Interplay of morphology and particle size in CuBDC MOFs governing catalytic selectivity for the efficient synthesis of 1,4-disubstituted 1,2,3-triazoles and 2-substituted quinazolines

Abstract

Even though metal–organic framework (MOF) materials are developing quickly, it is still very important to develop multifunctional MOFs with different sizes and morphological attributes and use them in catalytic applications. Cu based MOFs have garnered significant attention in the field of catalysis due to their high catalytic performance, cost effective synthesis and natural abundance of copper which make them easily accessible. Herein, we present an approach utilizing two Cu-based MOFs with distinct morphologies, synthesized via solvothermal (CuBDC-S) and reflux methods (CuBDC-O), as heterogeneous catalysts for the efficient synthesis of 1,4-disubstituted 1,2,3-triazoles (up to 98% yield) and 2-substituted quinazolines (up to 99% yield). The two different synthesis methods allowed us to modulate the morphology of the CuBDC (BDC-terephthalic acid) MOFs, thereby providing a unique opportunity to investigate the impact of structural differences on catalytic performance.

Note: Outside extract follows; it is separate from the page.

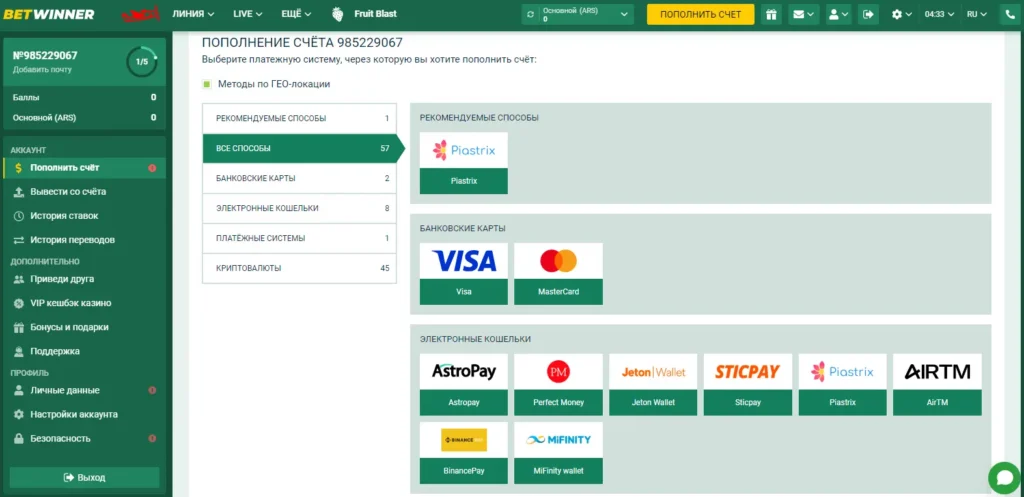This screenshot has width=1024, height=497.
Task: Open История ставок in the sidebar
Action: (x=64, y=215)
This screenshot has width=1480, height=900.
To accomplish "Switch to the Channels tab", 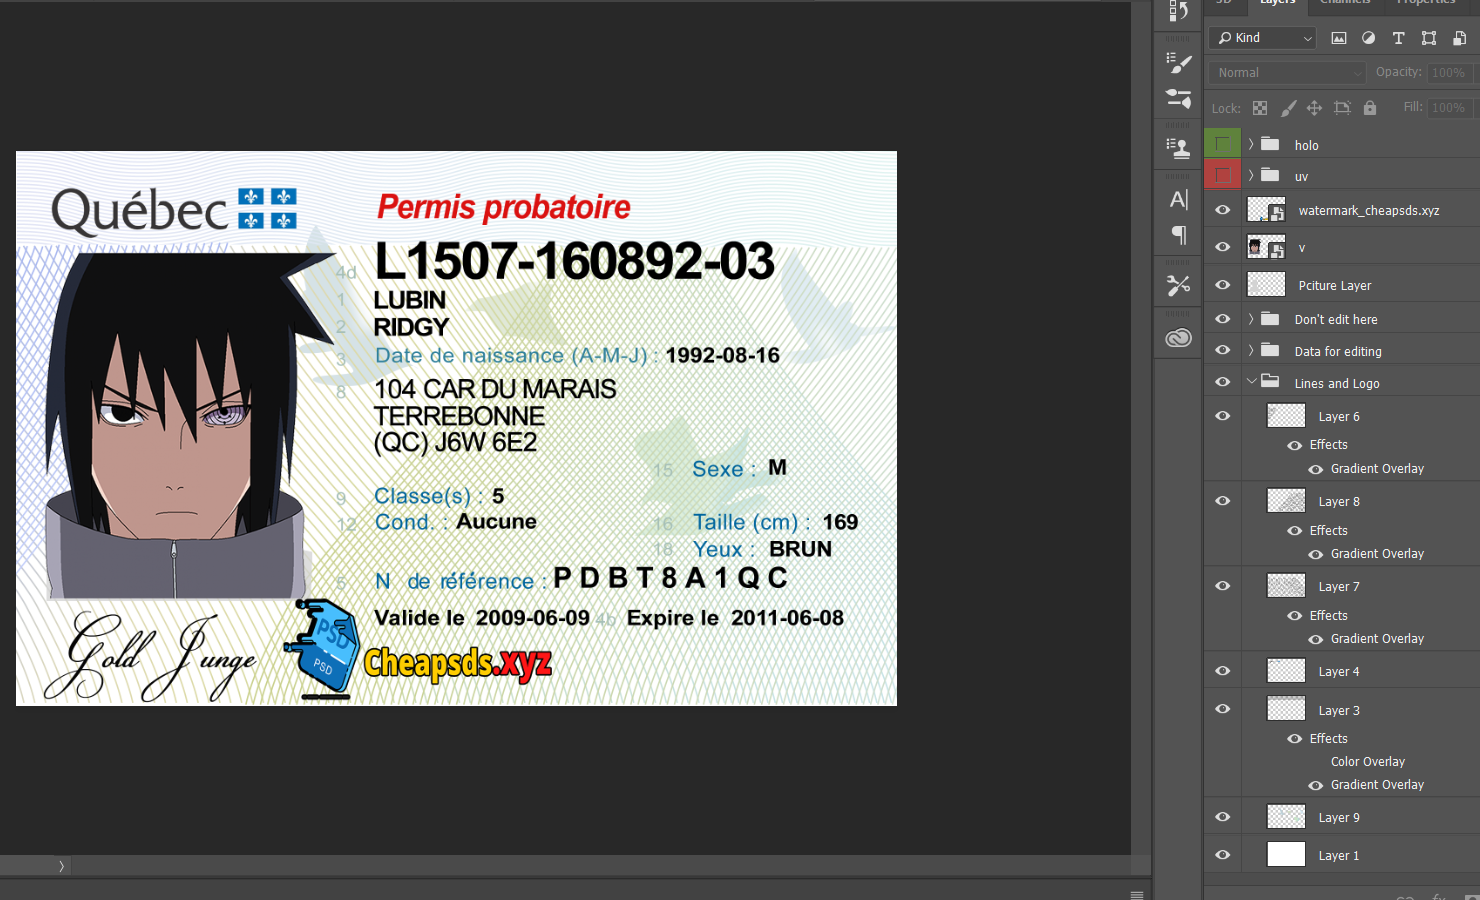I will 1345,3.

Our results demonstrate that these MOFs, with their tailored morphologies, can significantly enhance catalytic activity under efficient conditions, offering good to excellent yields across a broad substrate range. CuBDC with a cubical morphology (CuBDC-O) synthesized by the reflux method exhibited higher efficiency in both catalytic reactions. Furthermore, to investigate the effects of morphology and other reaction parameters, two additional CuBDC MOFs were synthesised under modified conditions, one including a PVP assisted route (CuBDC-P) and another by an extended 24 h synthesis (CuBDC-M) while keeping the other parameters same as those of CuBDC-O. However, our findings reveal that none of the prepared catalysts could offer better yields as compared to CuBDC-O. This work represents the first report of utilizing morphology-controlled CuBDC MOFs for these two reactions, establishing a versatile and recyclable catalytic system. Our findings demonstrate the morphology transition in MOFs as a strategic tool for advancing heterogeneous catalysis in the synthesis of biologically important heterocycles.